Which Authority Chooses How We Respond to Environmental Shifts?

For decades, halting climate change” has been the singular objective of climate policy. Throughout the political spectrum, from community-based climate campaigners to elite UN representatives, reducing carbon emissions to avert future catastrophe has been the guiding principle of climate policies.

Yet climate change has materialized and its tangible effects are already being experienced. This means that climate politics can no longer focus solely on forestalling future catastrophes. It must now also include conflicts over how society addresses climate impacts already altering economic and social life. Coverage systems, housing, hydrological and territorial policies, employment sectors, and regional commerce – all will need to be completely overhauled as we respond to a transformed and increasingly volatile climate.

Ecological vs. Political Impacts

To date, climate adjustment has focused on the environmental impacts of climate change: reinforcing seawalls against sea level rise, upgrading flood control systems, and adapting buildings for extreme weather events. But this infrastructure-centric framing ignores questions about the institutions that will influence how people experience the political impacts of climate change. Is it acceptable to permit property insurance markets to act independently, or should the central administration support high-risk regions? Is it right to uphold disaster aid systems that exclusively benefit property owners, or do we provide equitable recovery support? Do we leave workers laboring in extreme heat to their companies' discretion, or do we implement federal protections?

These questions are not imaginary. In the United States alone, a increase in non-renewal rates across the homeowners’ insurance industry – even beyond vulnerable areas in Florida and California – indicates that climate endangers to trigger a national insurance crisis. In 2023, UPS workers warned of a nationwide strike over on-the-job heat exposure, ultimately securing an agreement to equip air conditioning in delivery trucks. That same year, after prolonged dry spells left the Colorado River’s reservoirs at historic lows – threatening water supplies for 40 million people – the Biden administration provided funds to Arizona, Nevada and California $1.2bn to decrease their water usage. How we respond to these societal challenges – and those to come – will encode fundamentally different visions of society. Yet these battles remain largely outside the frame of climate politics, which continues to treat adaptation as a technical matter for professionals and designers rather than real ideological struggle.

Moving Beyond Technocratic Models

Climate politics has already moved beyond technocratic frameworks when it comes to emissions reduction. Nearly 30 years ago, the Kyoto protocol embodied the prevailing wisdom that commercial systems would solve climate change. But as emissions kept rising and those markets proved ineffectual, the focus transitioned to countrywide industrial policy debates – and with it, climate became authentically contested. Recent years have seen countless political battles, spanning the green capitalism of Biden’s Inflation Reduction Act versus the social democracy of the Green New Deal to debates over lithium nationalization in Bolivia and mining industry support in Germany. These are struggles about principles and negotiating between competing interests, not merely emissions math.

Yet even as climate migrated from the domain of technocratic elites to more established fields of political struggle, it remained confined to the realm of carbon elimination. Even the socially advanced agenda of Zohran Mamdani’s NYC mayoral campaign – which links climate to the affordability emergency, arguing that housing cost controls, comprehensive family support and free public transit will prevent New Yorkers from moving for more budget-friendly, but resource-heavy, life in the suburbs – makes its case through an pollution decrease lens. A completely holistic climate politics would apply this same political imagination to adaptation – transforming social institutions not only to avert future warming, but also to address the climate impacts already reshaping everyday life.

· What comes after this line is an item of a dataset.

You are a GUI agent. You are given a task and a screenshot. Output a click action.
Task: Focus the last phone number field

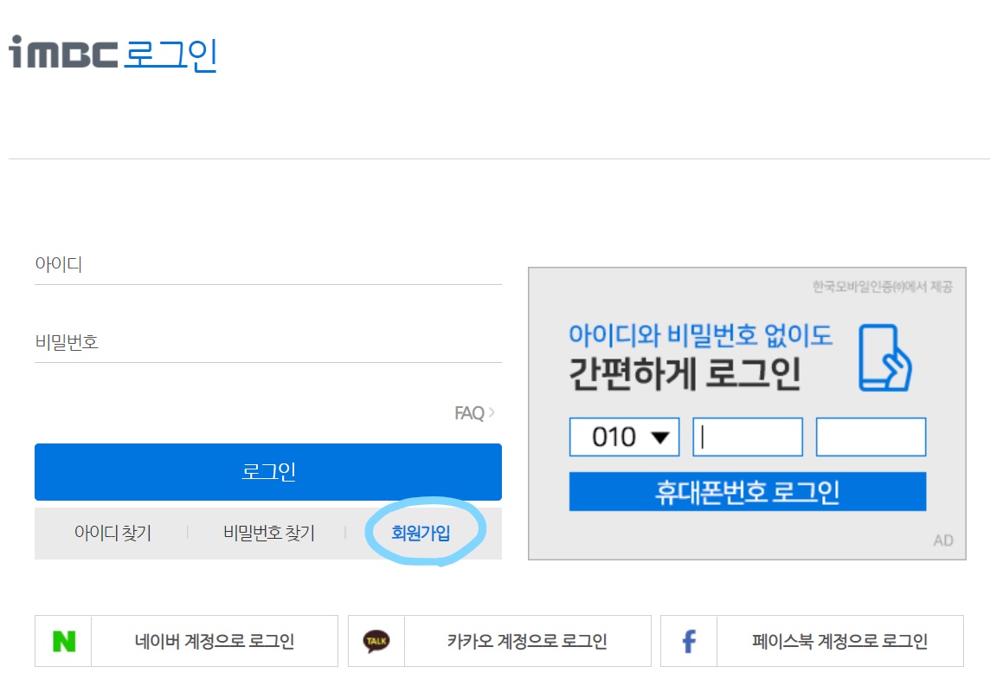(x=871, y=437)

Transcending Doomsday Framing

The need for this shift becomes clearer once we reject the doomsday perspective that has long characterized climate discourse. In insisting that climate change constitutes an unstoppable phenomenon that will entirely overcome human civilization, climate politics has become oblivious to the reality that, for most people, climate change will materialize not as something completely novel, but as known issues made worse: more people forced out of housing markets after disasters, more workers compelled to work during heatwaves, more local industries devastated after extreme weather events. Climate adaptation is not a separate engineering problem, then, but rather part of current ideological battles.

Forming Governmental Conflicts

The terrain of this struggle is beginning to emerge. One influential think tank, for example, recently recommended reforms to the property insurance market to subject homeowners to the “full actuarial cost” of living in high-risk areas like California. By contrast, a progressive research institute has proposed a system of Housing Resilience Agencies that would provide universal catastrophe coverage. The contrast is pronounced: one approach uses cost indicators to prod people out of vulnerable areas – effectively a form of planned withdrawal through commercial dynamics – while the other allocates public resources that permit them to continue living safely. But these kinds of policy debates remain few and far between in climate discourse.

This is not to suggest that mitigation should be neglected. But the sole concentration on preventing climate catastrophe masks a more immediate reality: climate change is already transforming our world. The question is not whether we will reshape our institutions to manage climate impacts, but how – and whose vision will prevail.

George Brown
George Brown

A productivity coach and mindfulness advocate with a passion for helping others achieve their goals through effective note-taking techniques.